The Communist Party USA’s newspaper is defending Democratic presidential candidate Barack Obama against potential defectors on the left, saying his candidacy represents a “broad multi-class, multicultural movement.”

In a July editorial, “Eye on the Prize,” the People’s Weekly World, the official newspaper of the Communist Party USA, admonished anyone on the left who might consider abandoning Obama.

OK, he’s not one of us, they say, but so what?

“Barack Obama is not a left candidate,” the editorial said. “This fact has seemingly surprised a number of progressive people who are bemoaning Obama’s ‘shift to the center.’ It’s sad that some who seek progressive change are missing the forest for the trees.

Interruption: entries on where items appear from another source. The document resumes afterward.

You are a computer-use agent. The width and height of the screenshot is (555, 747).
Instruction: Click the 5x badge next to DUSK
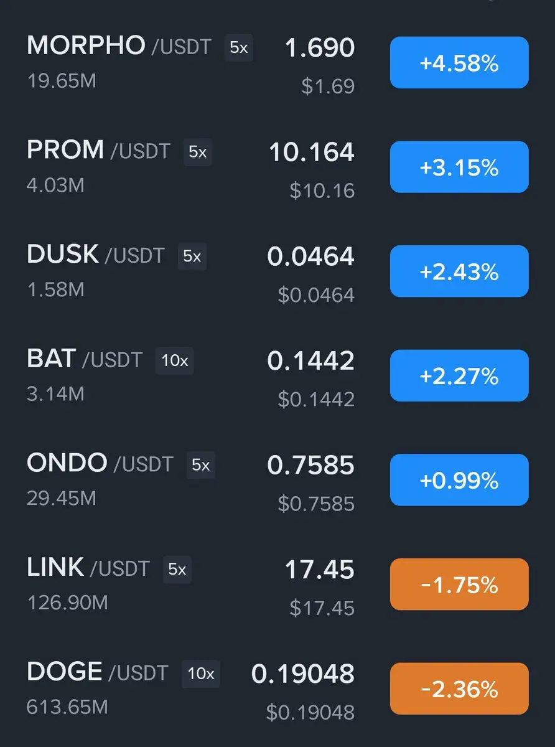click(192, 256)
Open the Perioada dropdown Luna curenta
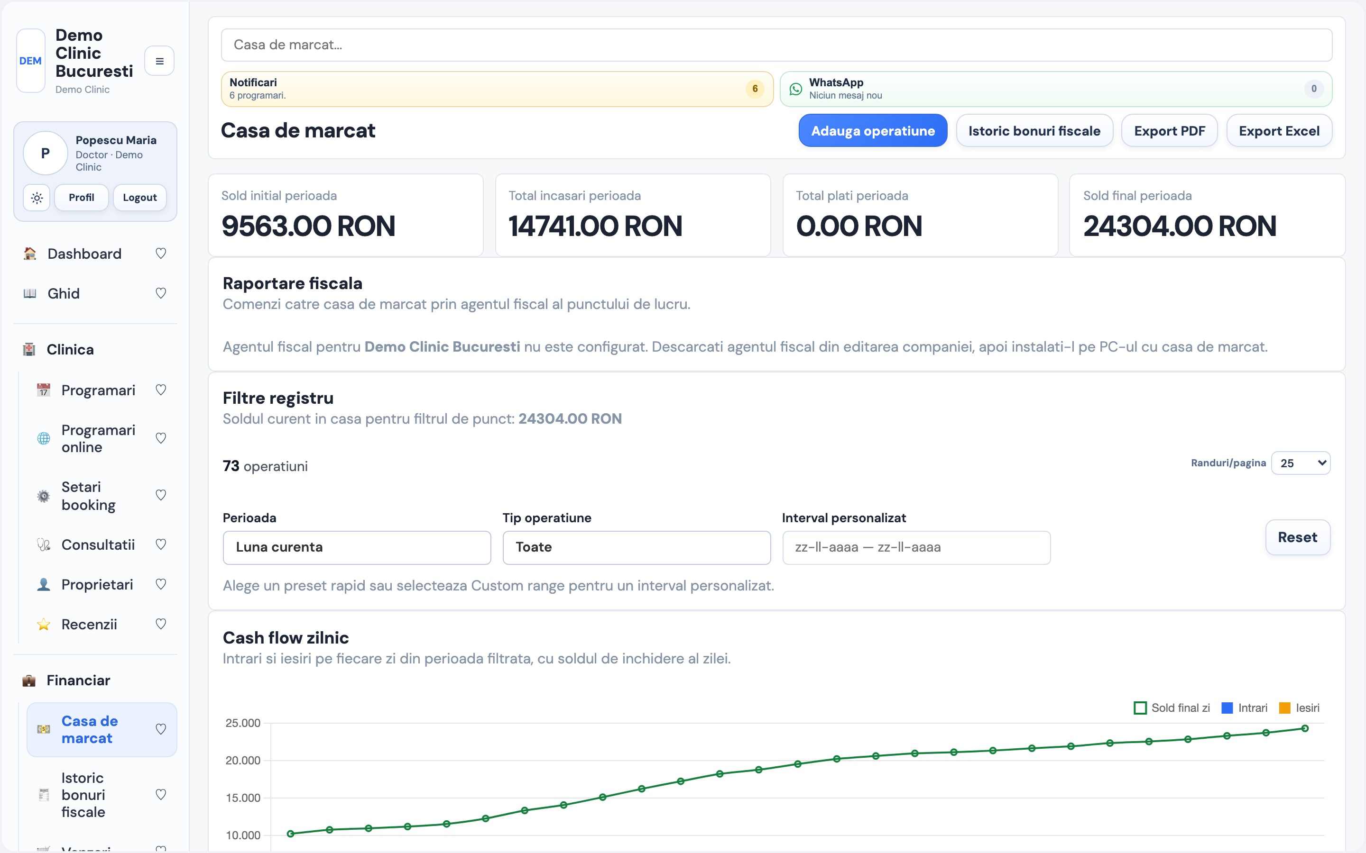 click(x=357, y=548)
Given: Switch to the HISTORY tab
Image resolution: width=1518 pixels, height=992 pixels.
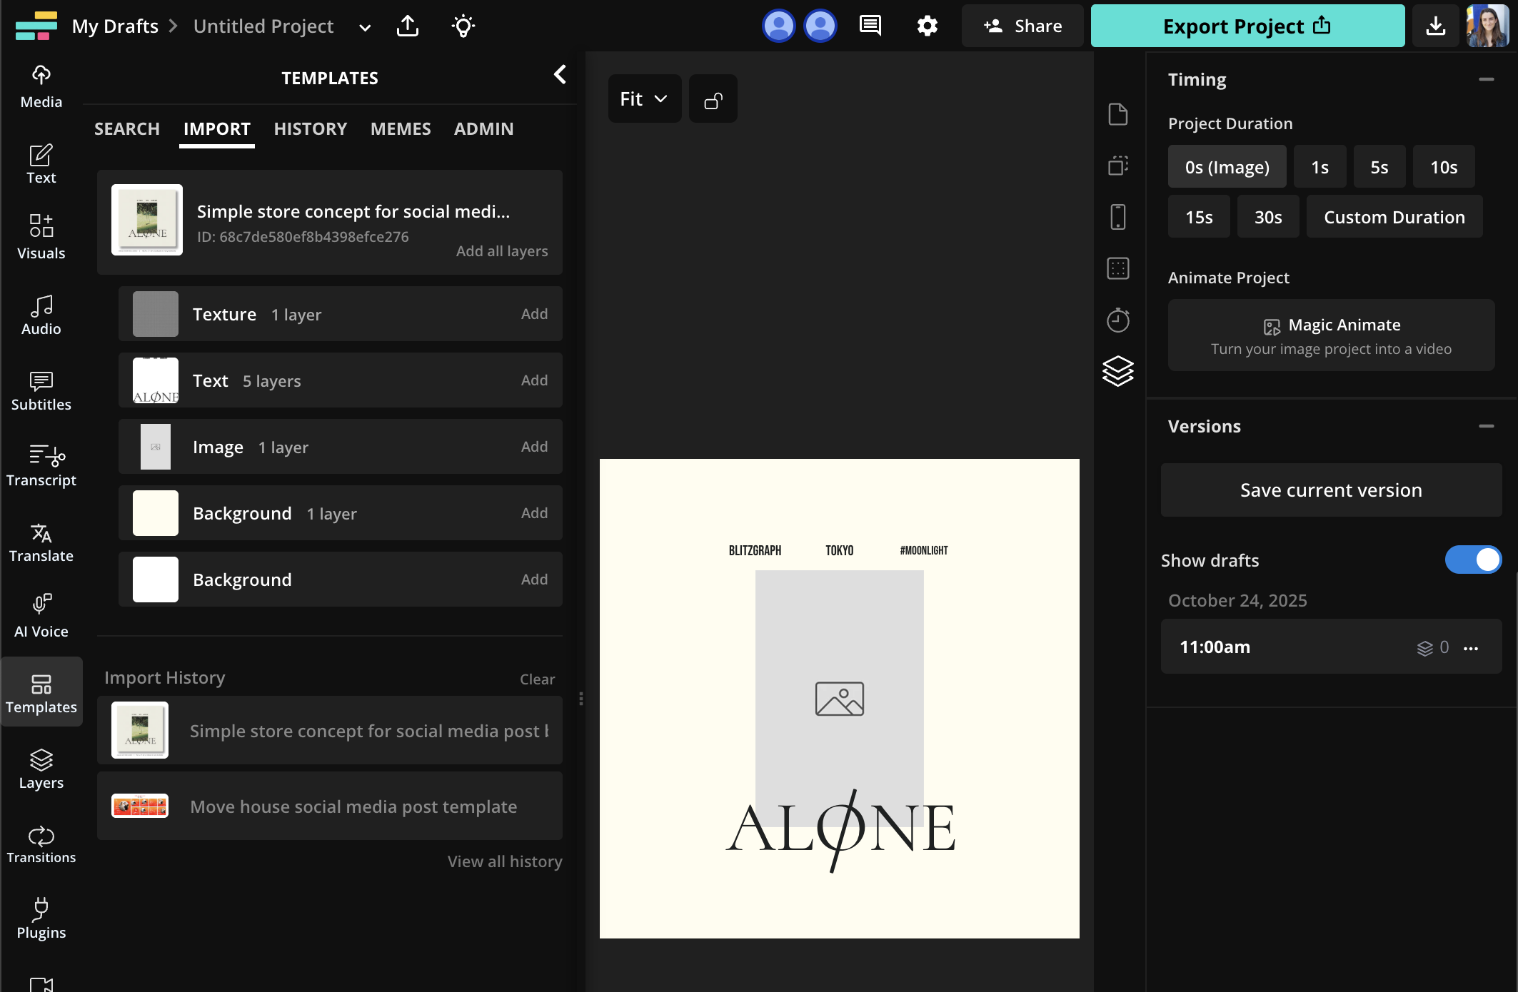Looking at the screenshot, I should [310, 129].
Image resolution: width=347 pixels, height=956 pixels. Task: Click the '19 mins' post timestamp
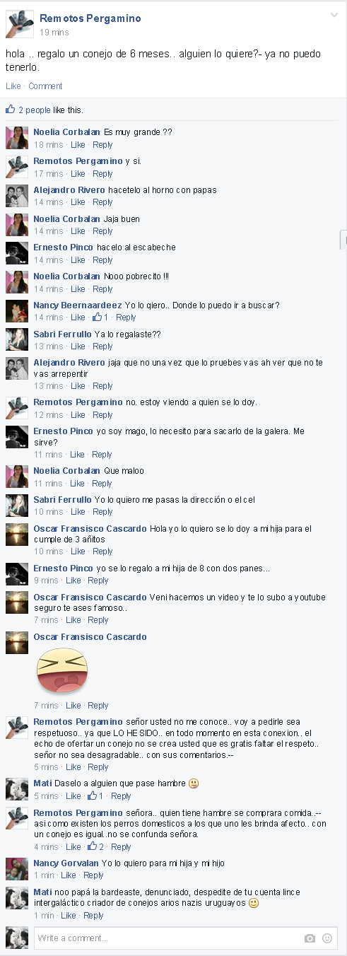coord(54,33)
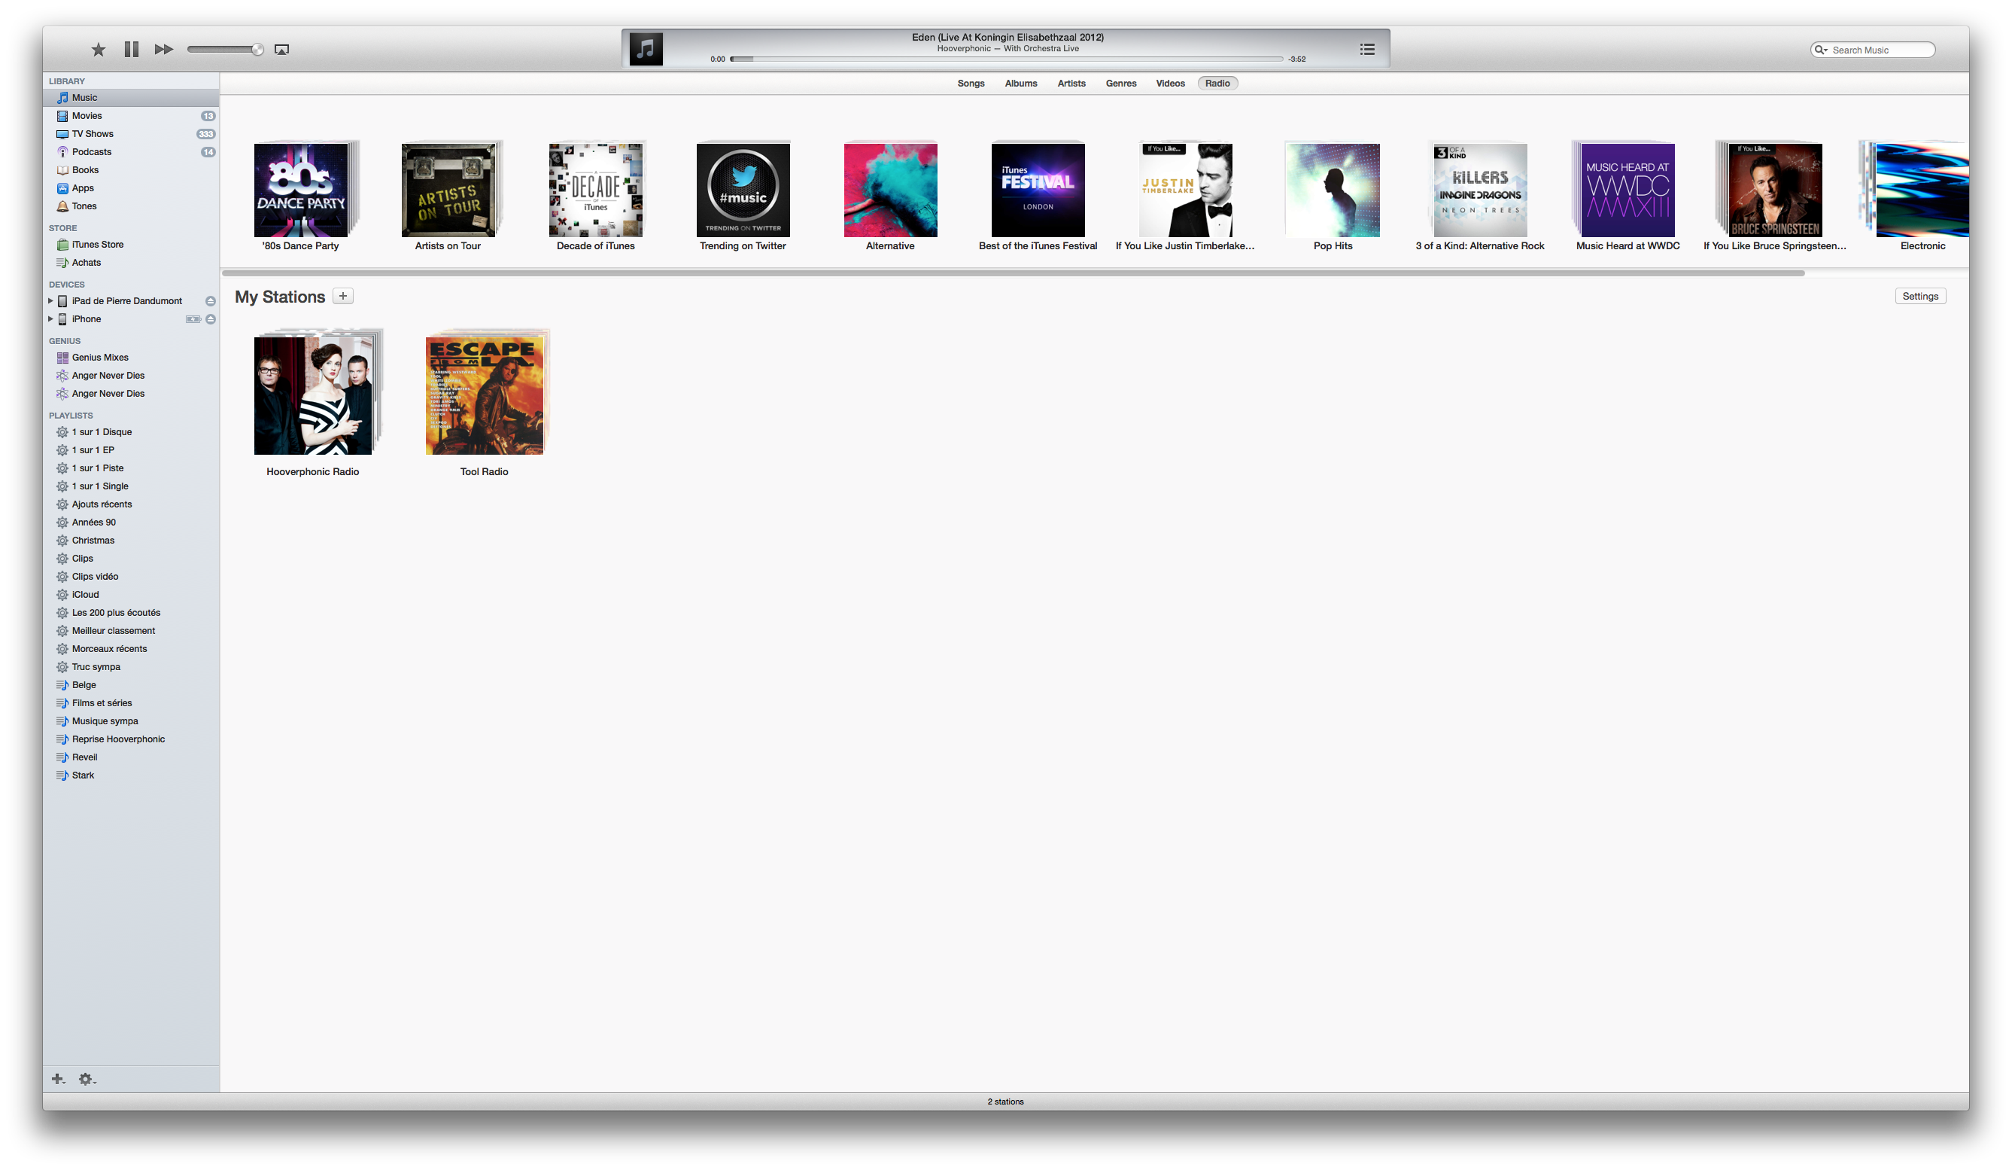Open Genius Mixes in sidebar
The width and height of the screenshot is (2012, 1170).
click(100, 358)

It’s called bucking up the troops.

“But they will not dampen the wide and deep enthusiasm for blocking a third Bush term represented by John McCain, or for bringing Obama by a landslide into the White House with a large Democratic congressional majority,” it added.

Now this makes sense.  Liberal Dems have always represented the camel’s nose under the tent flap.

“The struggle to defeat the ultra-right and turn our country on a positive path will not end with Obama’s election,” the editorial said. “But that step will shift the ground for successful struggles going forward.
 
“One thing is clear. None of the people’s struggles — from peace to universal health care to an economy that puts Main Street before Wall Street — will advance if McCain wins in November. Let’s keep our eyes on the prize,” it added.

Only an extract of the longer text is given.